Marketers prefer prudent spending on mobile advertising


While penetration of smartphones and mobile services continues to increase in Asian markets, mobile advertising is not as prevalent as is assumed. Brand owners still allocate a substantial amount of money to advertise on conventional media.

According to data from the Asia Pacific branch of the Mobile Marketing Association (MMA), the average company in Asia will spend only 7 to 10 percent of their marketing budgets on mobile advertising despite rising smartphone usage across the region.

This is particularly apparent in Indonesia as some companies increase focus on mobile advertising, but it does not necessarily translate to higher marketing dollars.

MMA Asia Pacific managing director Rohit Dadwal explained that despite an increased percentage in mobile ad spending, the format would likely end up as the third-largest ad platform in Indonesia after television and radio in the coming years due to the size and reach of conventional media in the country.

Dadwal explained that the average brand in Indonesia allocated between 14 and 15 percent of their marketing budget for mobile-based advertising and spent the remaining budget on broader platforms, such as television, which is considered the most popular advertising platform in Southeast Asia’s largest economy.

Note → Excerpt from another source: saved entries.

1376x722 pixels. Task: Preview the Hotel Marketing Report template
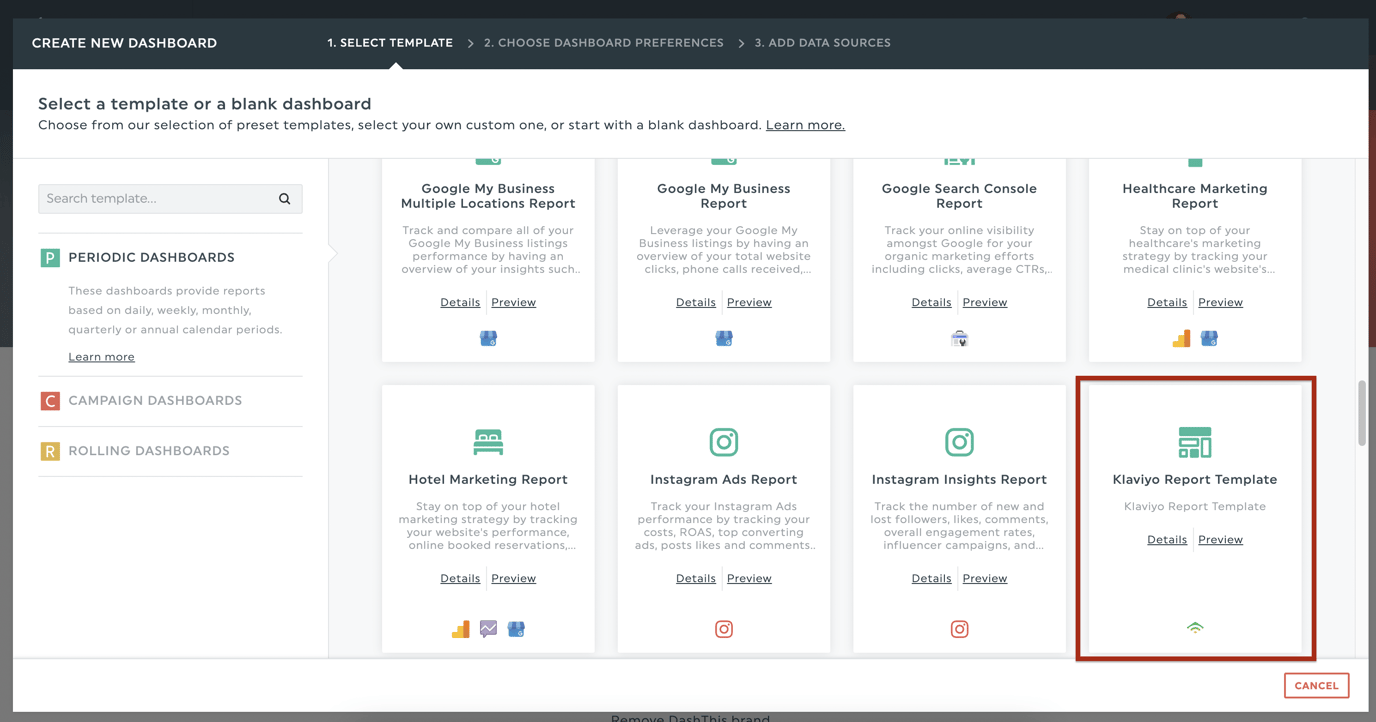(x=513, y=578)
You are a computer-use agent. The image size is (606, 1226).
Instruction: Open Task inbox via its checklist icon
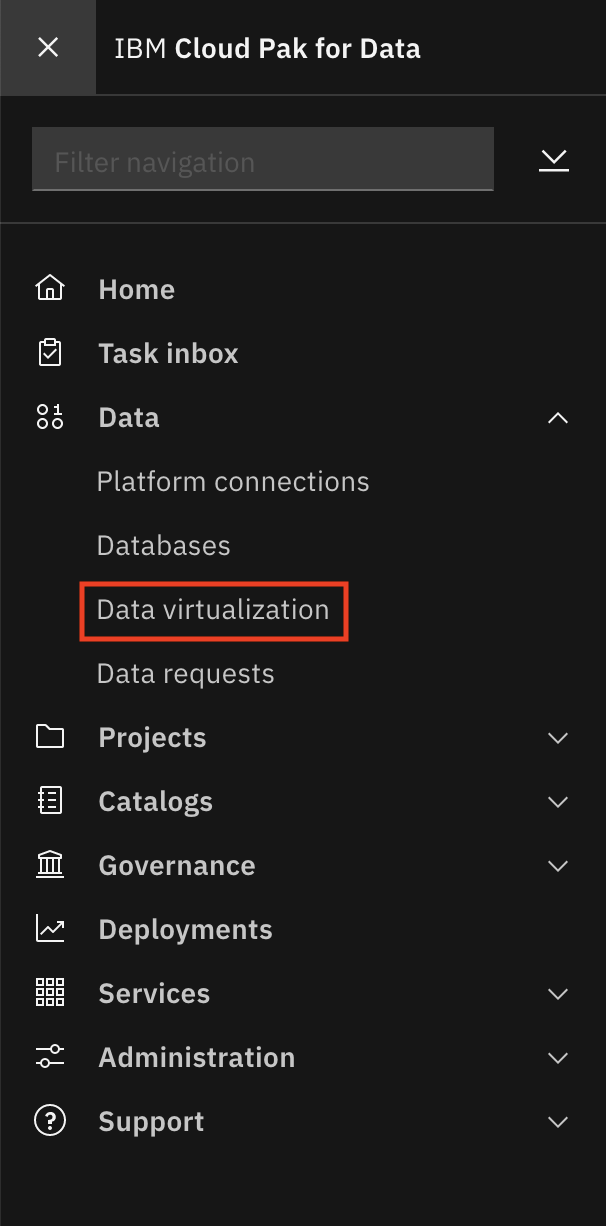(50, 353)
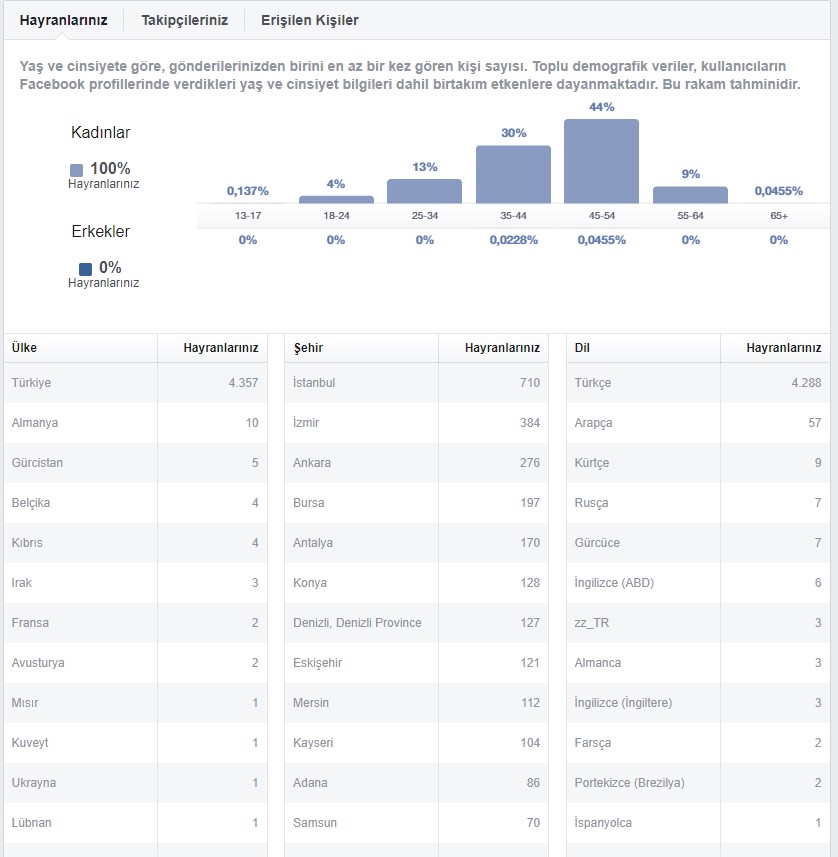Click the 25-34 age group bar
The height and width of the screenshot is (857, 838).
(x=424, y=191)
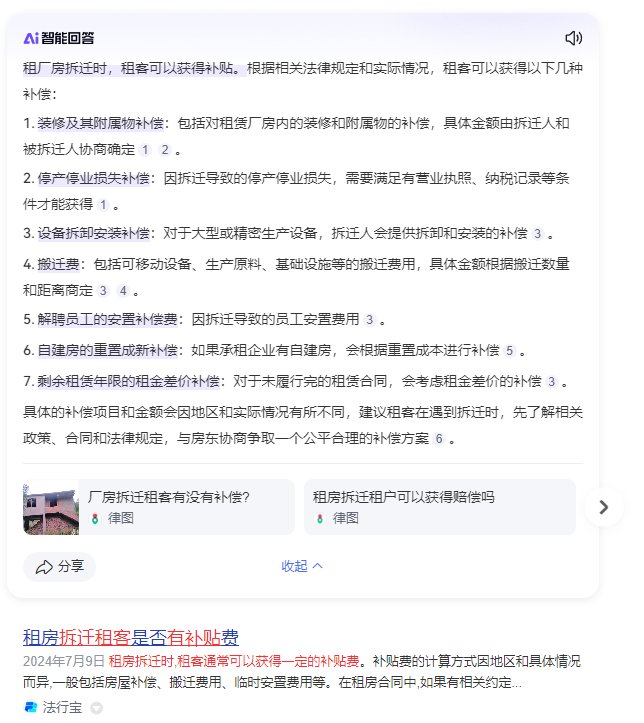Click highlighted term 停产停业损失补偿

pyautogui.click(x=94, y=178)
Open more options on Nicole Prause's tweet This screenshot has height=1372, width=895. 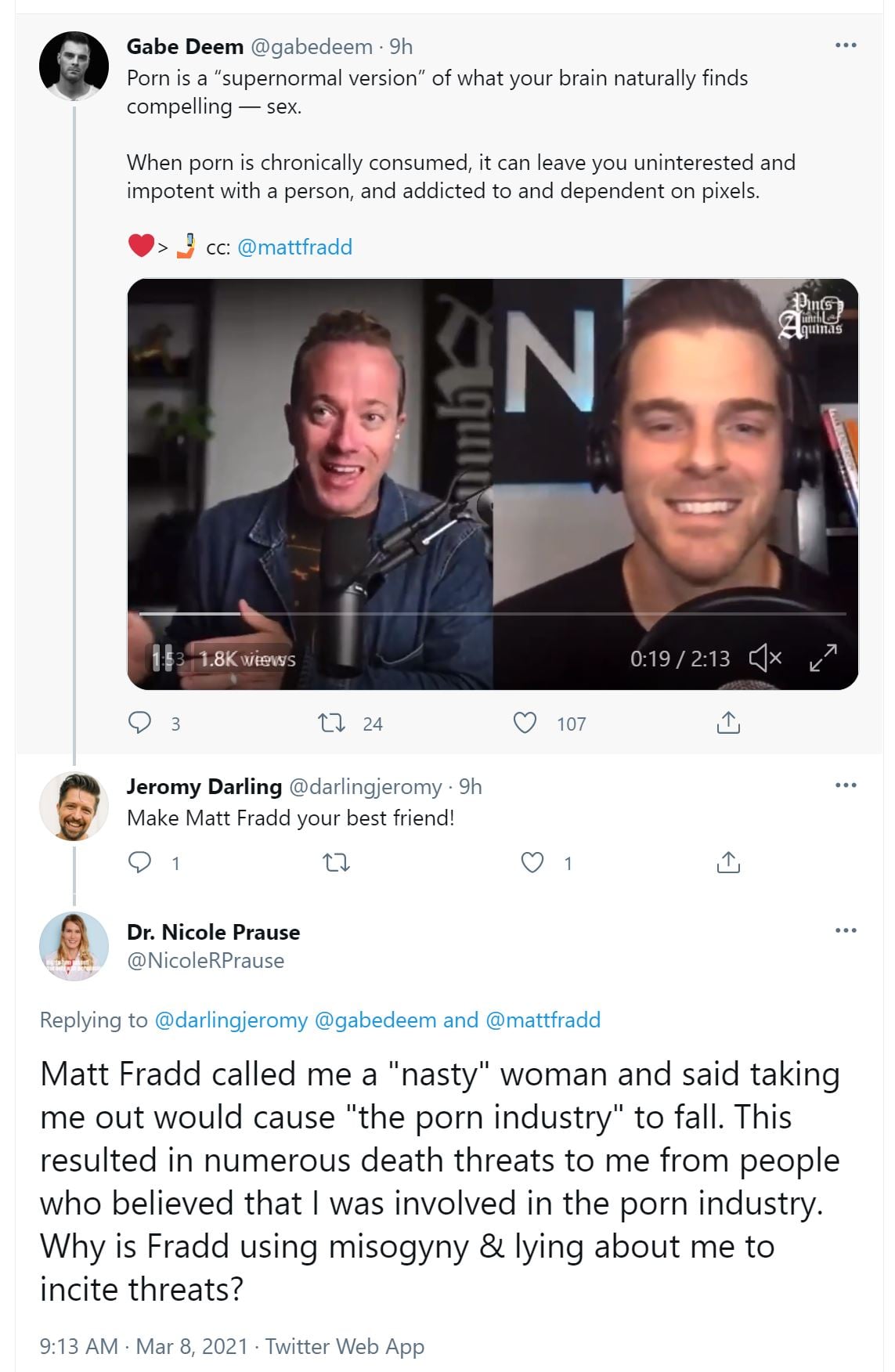pyautogui.click(x=846, y=930)

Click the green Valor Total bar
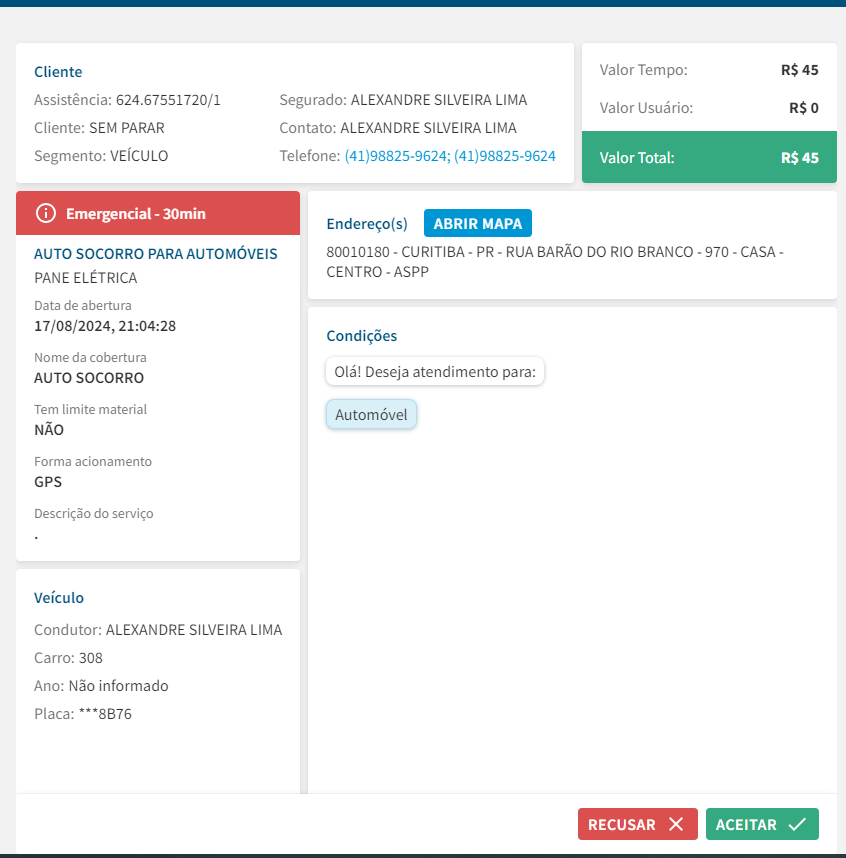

Currently, in terms of an overall advertising budget, not a lot of local brands have moved into mobile marketing, as the share has yet to reach 5 percent of the marketing industry.

“The main effect of the rise of mobile usage is that companies will start to allocate more money for mobile advertising from their budgets little by little, from 10 to 20 percent currently to about 30 percent in the near future,” Dadwal said during a recent discussion in Jakarta.

A suitable strategy for mobile marketers, he added, is not to look at the landscape as a place where mobile advertising will triumph over other media but to see both mobile and more traditional media as integrated platforms where marketing campaigns can run parallel with each other.

“It’s no secret that mobile advertising poses a threat to other forms of advertising. However, to succeed in marketing today, you shouldn’t use a completely mobile strategy. You need a marketing strategy that includes mobile because it will help you with your overall marketing objectives in the end,” Dadwal said.

Previously, client leadership partner of Mindshare Indonesia media agency Wendy Soeweno commented that brands, conventional or digital, would still focus on television and radio advertising because of the scope and range television and radio provide in Indonesia.

Television and newspapers used to be the biggest recipients of advertising spending. The tide is turning. Digital ads are poised to take 25 percent of ad spending in Indonesia by 2019 from 7.3 percent in 2015, according to forecasts by eMarketer.

Digital ads almost tripled to US$835 million in 2015 from $234.2 million in 2013 and the figure is expected to increase more than four times to $4.9 billion by 2019.

“We believe that communicating with consumers through the digital world is significant to building our brand,” corporate secretary of Unilever Indonesia Sancoyo Antarikso said recently.

Unilever, one of the country’s biggest spenders on advertising, has been intensifying the placement of its product commercials through Google’s video sharing platform YouTube.

In terms of strategies, Dadwal elaborated on how the integrated mobile-conventional approach was working currently and acknowledged that there could be a major shift to mobile marketing happening in the future.

According to a joint study by Google and Singaporean investment company Temasek, Indonesia is poised to have the fourth-largest amount of internet users in the world with 215 million people connected by 2020. Meanwhile, smartphone usage in Indonesia currently includes approximately 43 percent of the population.